The Prophetic Movement into Forsakenness
As Isaiah shows in 63.9 God is a God who suffers the pains of his people. When the people are afflicted, God is also afflicted. When Israel goes into exile, the Shekinah also departs from the Temple and goes into exile. Israel suffers forsakenness, but God suffers this forsakenness as well. Nowhere is this made more clear than in the person of Jesus. It is Jesus who provides the fullest example of one who has been forsaken by God. On the cross he cries, “My God, My God, why have you forsaken me?” Jesus, as the Word made flesh, chose to align himself with a people who had rebelled against God and take their forsakenness onto himself in order to bring the people out of forsakenness.

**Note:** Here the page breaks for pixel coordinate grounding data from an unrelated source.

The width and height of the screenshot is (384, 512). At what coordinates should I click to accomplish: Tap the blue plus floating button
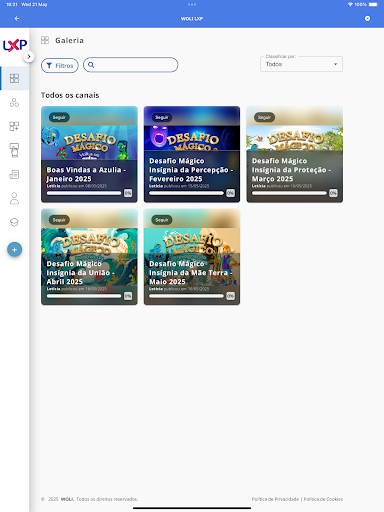click(x=14, y=250)
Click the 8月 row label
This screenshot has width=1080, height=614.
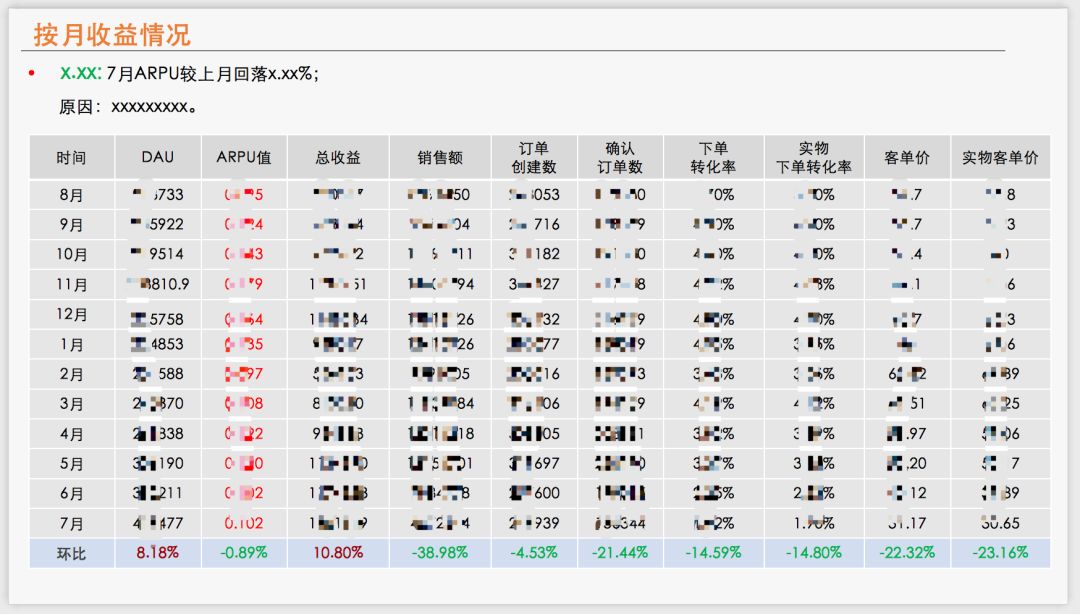71,195
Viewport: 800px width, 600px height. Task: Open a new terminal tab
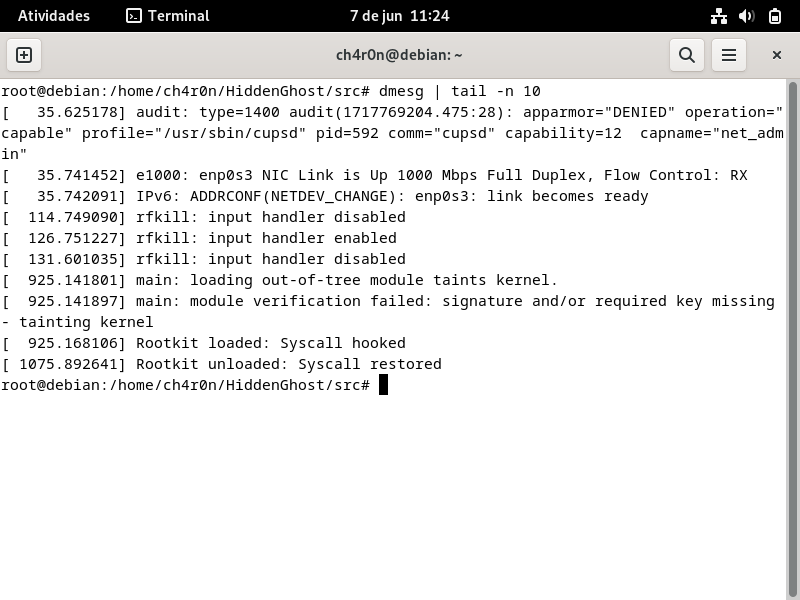pyautogui.click(x=24, y=55)
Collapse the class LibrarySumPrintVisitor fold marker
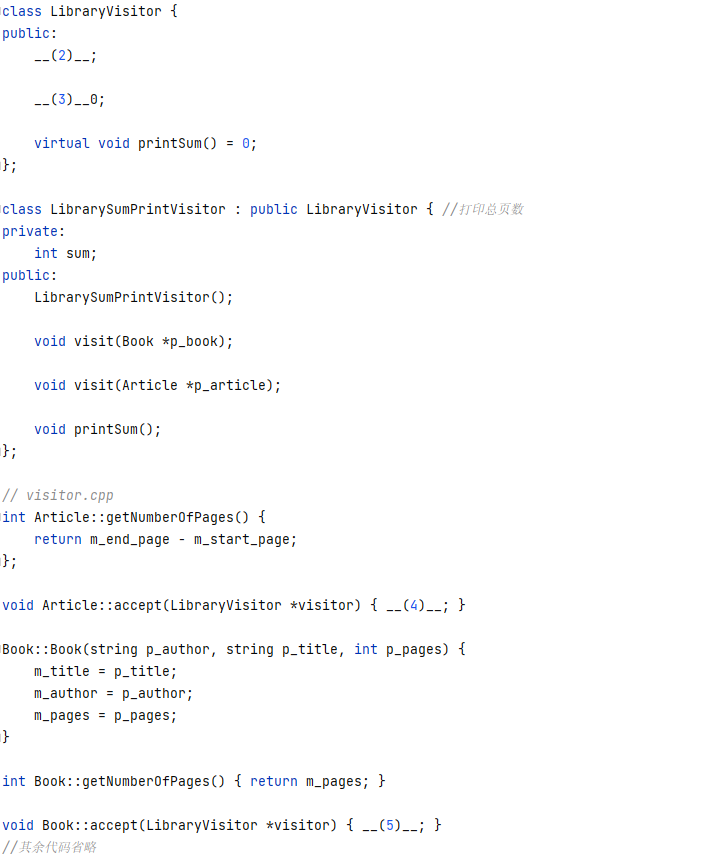Screen dimensions: 704x860 (2, 210)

Therefore, the experience of abandonment becomes one of the birthmarks of the church. The Church, as the people of God, becomes the fellowship of the abandoned around the Abandoned One. As such, the people of God should not attempt to avoid abandonment but should rather follow in the footsteps of Jesus and the prophets and move into the forsakenness of others. The people of God should be those who journey alongside of the least of these, the crucified ones of today, in order to direct their cry of abandonment to the covenant God of creation. Instead seeking to create a painless world, or a world free from evil Christians are called to follow the footsteps of Jesus and draw the pain of the world onto themselves.

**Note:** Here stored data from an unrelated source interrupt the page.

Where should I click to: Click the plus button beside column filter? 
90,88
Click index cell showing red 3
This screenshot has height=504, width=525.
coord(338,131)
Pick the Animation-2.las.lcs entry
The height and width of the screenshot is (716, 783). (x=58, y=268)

There is a noted “we-they” dichotomy in Isaiah 63.7-64.12. The “we” seem to be the faithful few, represented by the prophet, over against the faithless “they.” Yet the prophet chooses to accept the consequences of the larger group. The prophet identifies with, and refuses to be divorced from, the bigger picture. Personal faithfulness is insufficient in light of the faithlessness of the group as a whole. The personal experiences of a few do not change the fact that the many have been abandoned. Therefore, Christians need to recognise that they are essentially members of societies (and perhaps of churches!) that currently suffer godforsakenness. They must choose to embrace this godforsakenness and journey in it with others. They cannot embrace comfortable theologies that prevent Scripture from only one perspective. Such views only reflect their own hardness of heart and further the experience of forsakenness. In the end it is only those who suffer with and even for others in abandonment, that are God's witnesses, and his light to the nations.
This is not simply endorsing suffering but it is choosing to “suffer against suffering.” However, as a genuine move into forsakenness this is also a move into uncertainty. Such a move cannot be co-opted by the churches contemporary slant towards overly pragmatic strategies. Instead it must be understood not as “sacrifice on behalf of a cause that one wants to bring to success,” but rather as, “love for nothing, faith for nothing, service for nothing.”
However, this is a hopeful activity — especially in light of the Christ-event. In light of Jesus' crucifixion Christians are able to hope that their forsakenness will be the means by which God's salvation breaks into the world. They bear forsakenness with the hope of bearing it away. With this hope they simply refuse to cease suffering until God returns. By affirming the experience of forsakenness, by entering into the forsakenness of others while remembering who God has been and hoping for who God will be, Christians are able to strengthen those we would otherwise be overcome. It is through suffering with others that the feeble hands are strengthened. It is through crying out with others that knees are steadied. It is through being abandoned with others that the fearful hearts receive the comfort that the need to be able to hold on until God does return bringing salvation.